Exercise requirements: Render the listing as a two-column CSV with the columns "prompt" and "click_point", one row for each entry. Start with the line containing "You are a computer-use agent. The width" and continue through the end of the listing. Put the text and the answer each in one quoted field, turn line breaks into spaces, and leave the pictures out.

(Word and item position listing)
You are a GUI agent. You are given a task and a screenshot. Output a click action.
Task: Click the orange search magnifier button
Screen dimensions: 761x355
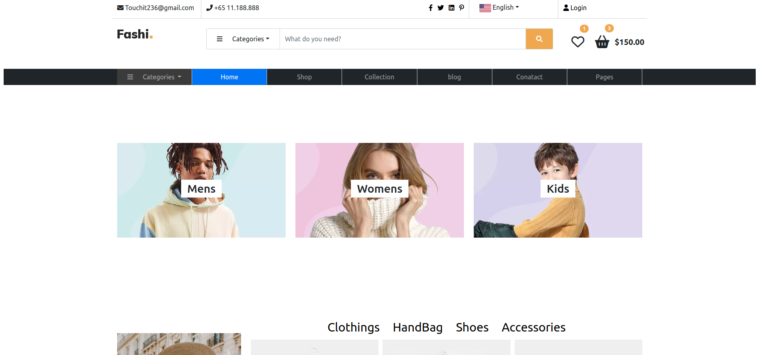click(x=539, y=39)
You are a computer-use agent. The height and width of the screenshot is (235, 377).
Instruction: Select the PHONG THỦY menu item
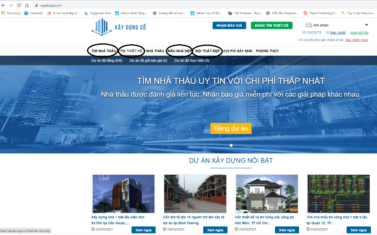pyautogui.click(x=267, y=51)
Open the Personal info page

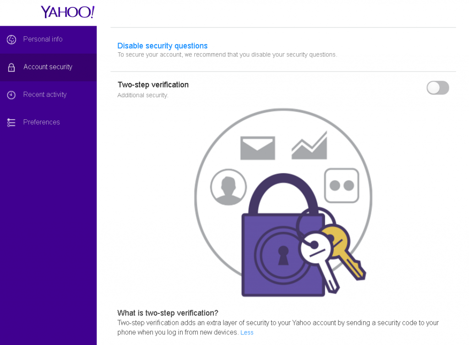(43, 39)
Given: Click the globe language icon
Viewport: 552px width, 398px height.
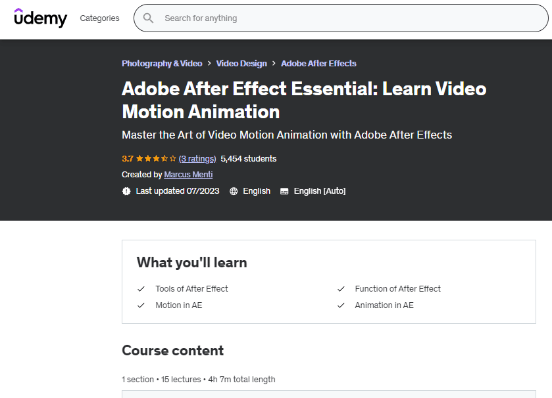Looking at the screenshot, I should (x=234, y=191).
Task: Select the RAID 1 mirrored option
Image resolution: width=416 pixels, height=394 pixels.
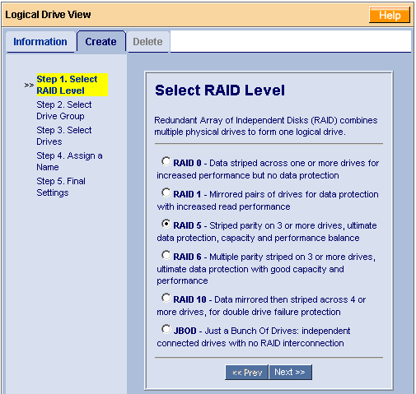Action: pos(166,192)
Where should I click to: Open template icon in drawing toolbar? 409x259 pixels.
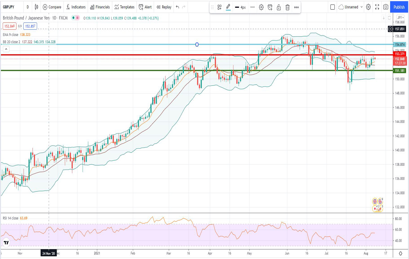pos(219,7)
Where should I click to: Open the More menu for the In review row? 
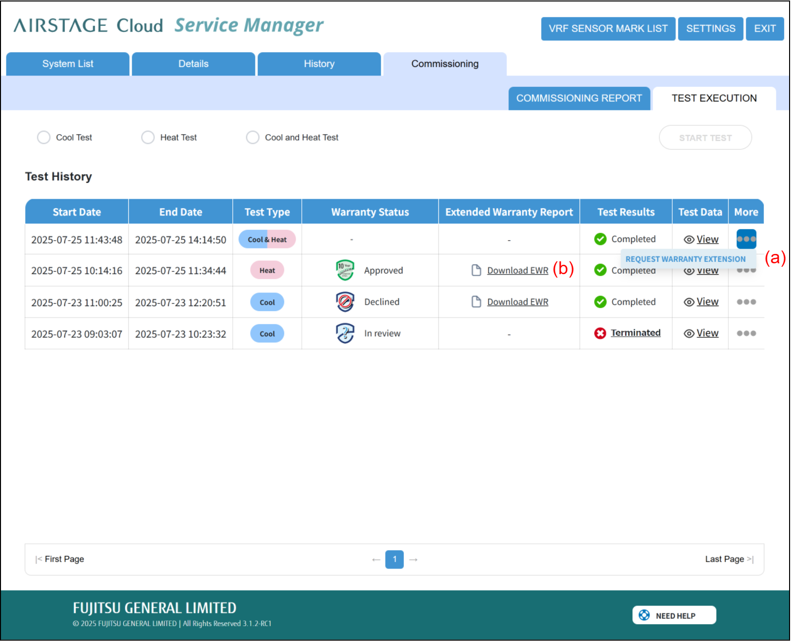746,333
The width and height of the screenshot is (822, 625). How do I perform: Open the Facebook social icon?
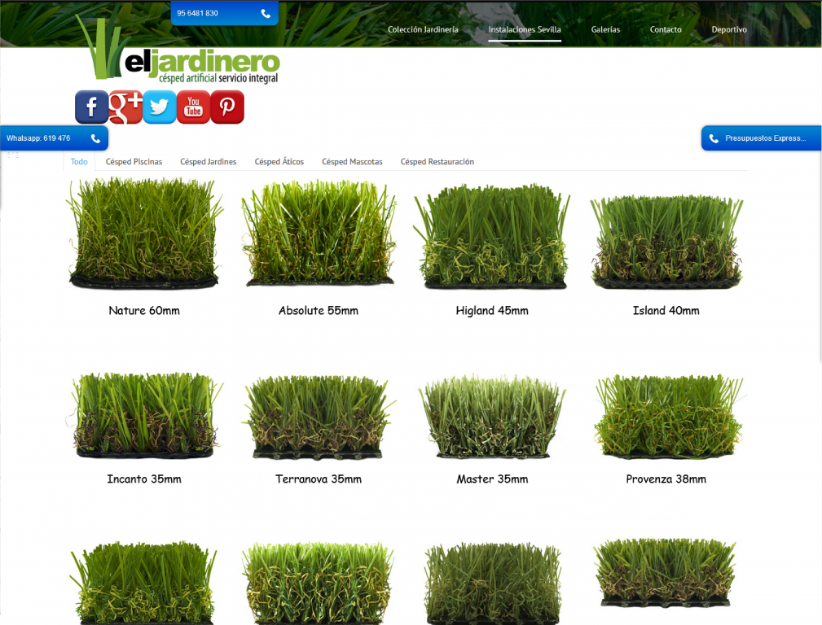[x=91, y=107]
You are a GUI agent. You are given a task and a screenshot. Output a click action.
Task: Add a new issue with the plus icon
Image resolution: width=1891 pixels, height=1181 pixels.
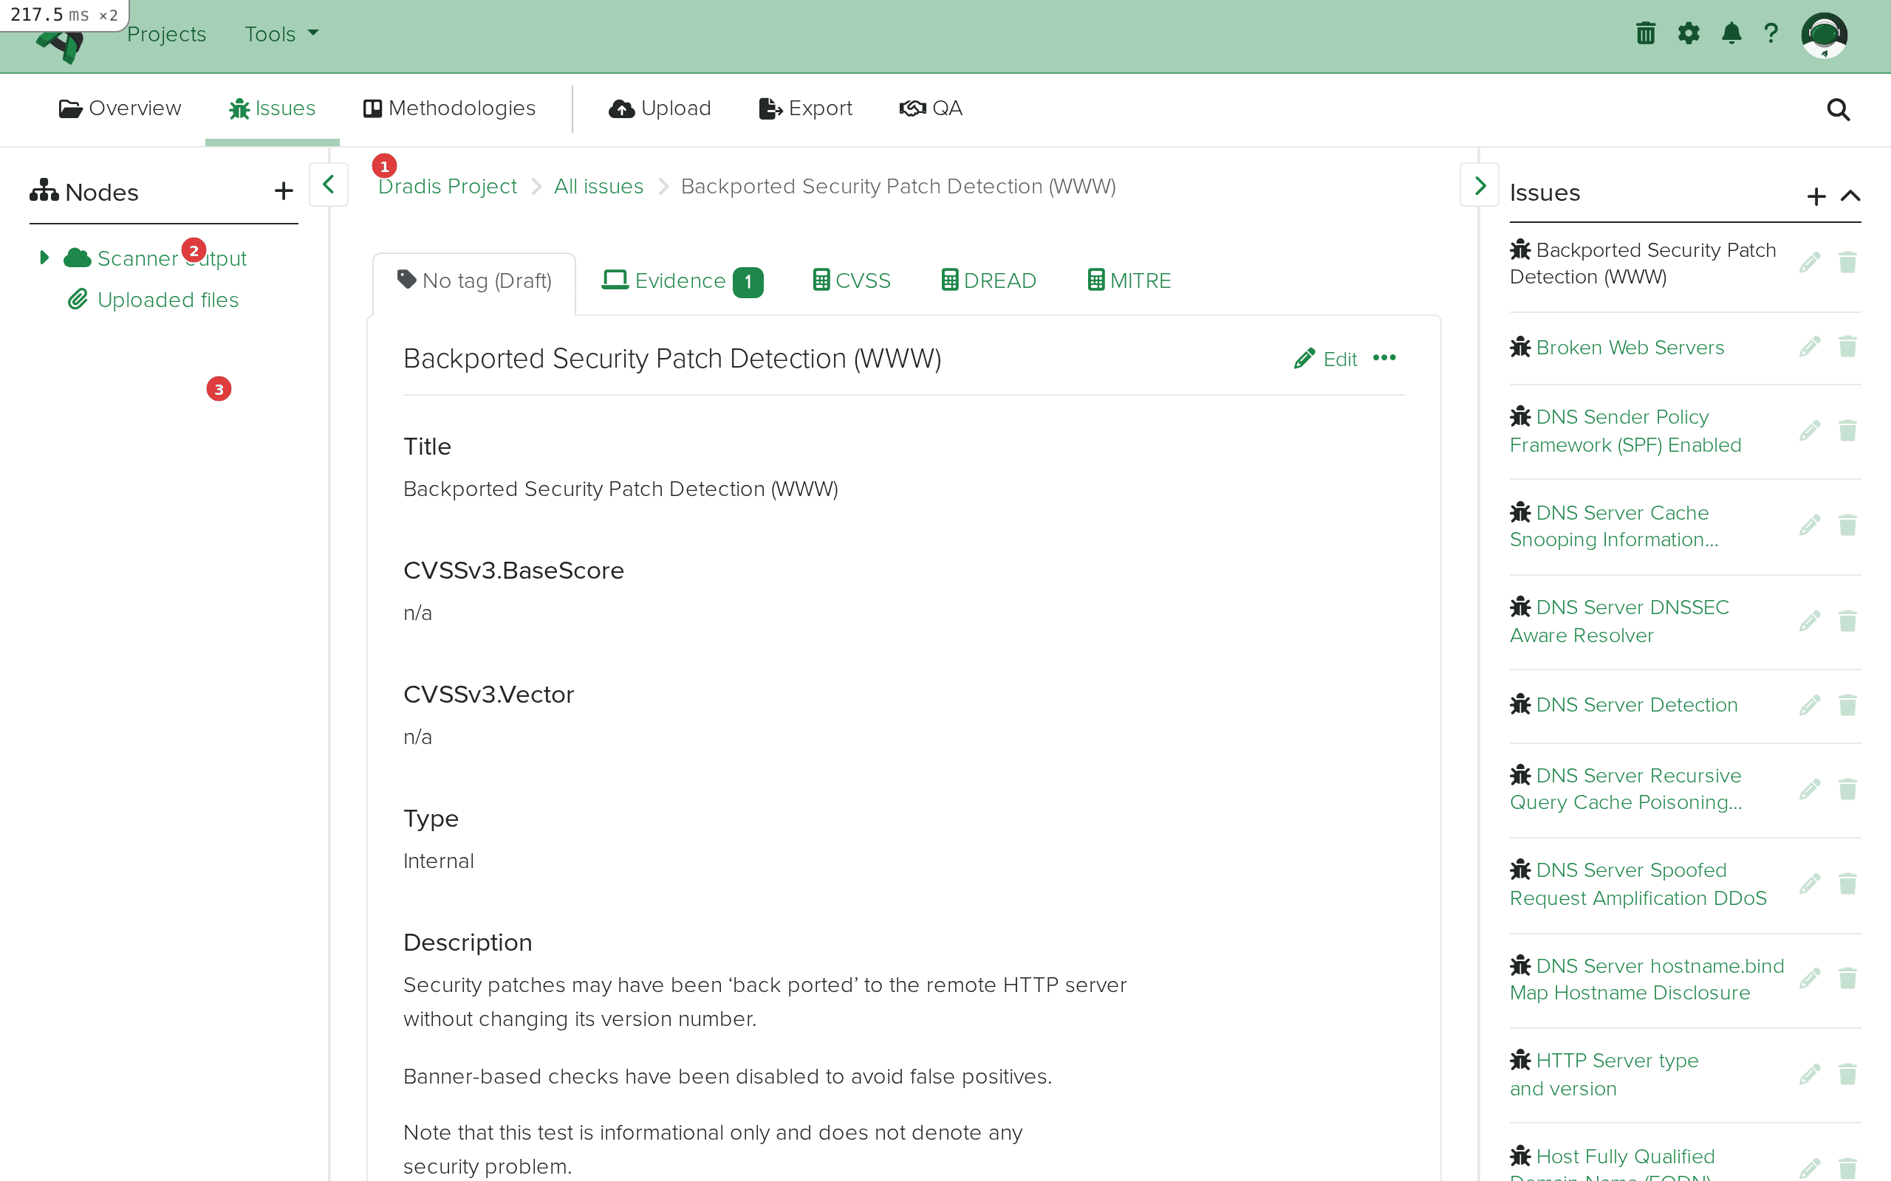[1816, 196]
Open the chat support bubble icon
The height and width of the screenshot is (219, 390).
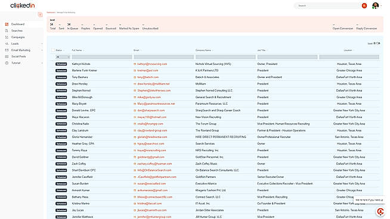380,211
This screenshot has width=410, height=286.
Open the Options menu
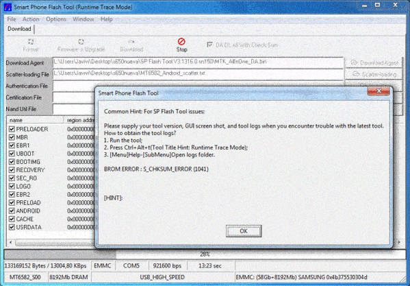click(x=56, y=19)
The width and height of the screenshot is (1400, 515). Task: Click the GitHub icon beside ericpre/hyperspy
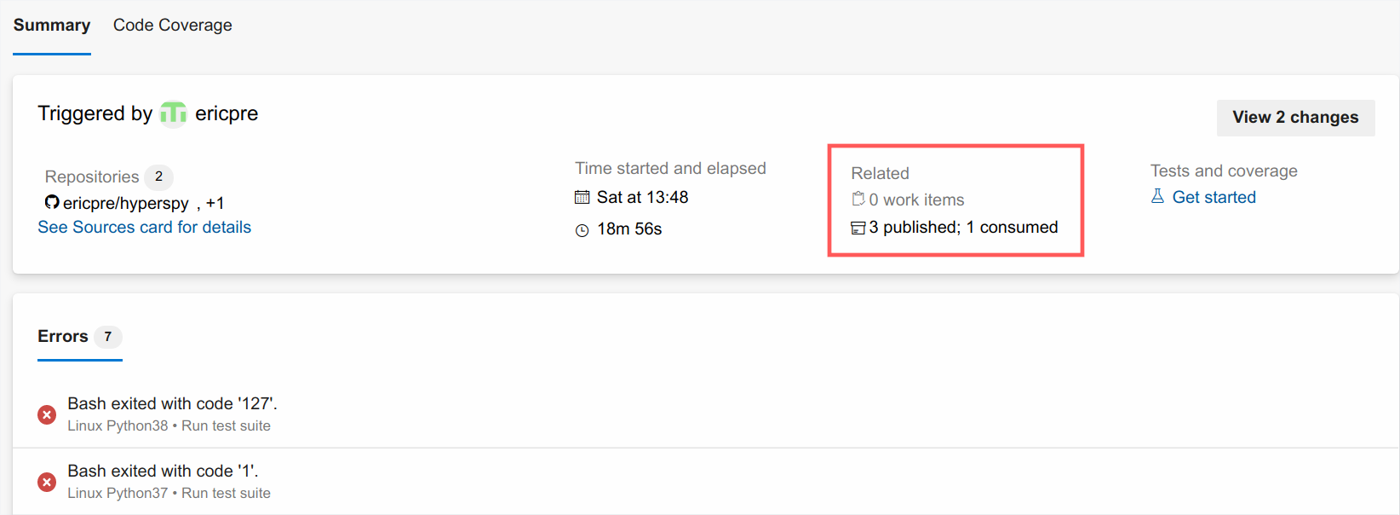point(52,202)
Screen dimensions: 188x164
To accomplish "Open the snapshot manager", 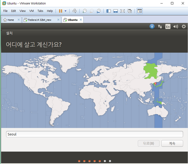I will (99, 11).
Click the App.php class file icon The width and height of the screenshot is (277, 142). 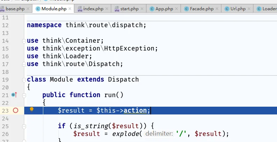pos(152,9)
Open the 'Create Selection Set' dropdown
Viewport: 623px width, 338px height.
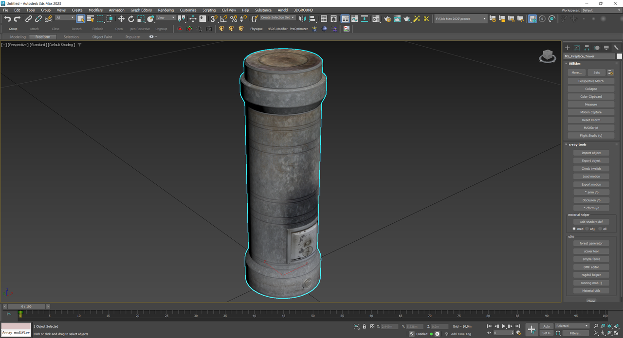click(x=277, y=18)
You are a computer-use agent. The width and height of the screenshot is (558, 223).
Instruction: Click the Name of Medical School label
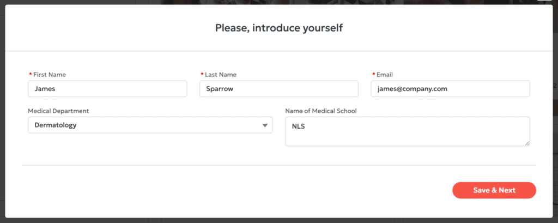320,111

Solution:
prompt,click_point
"You are a computer-use agent. The width and height of the screenshot is (558, 223). Instruction: Click the Name of Medical School label","320,111"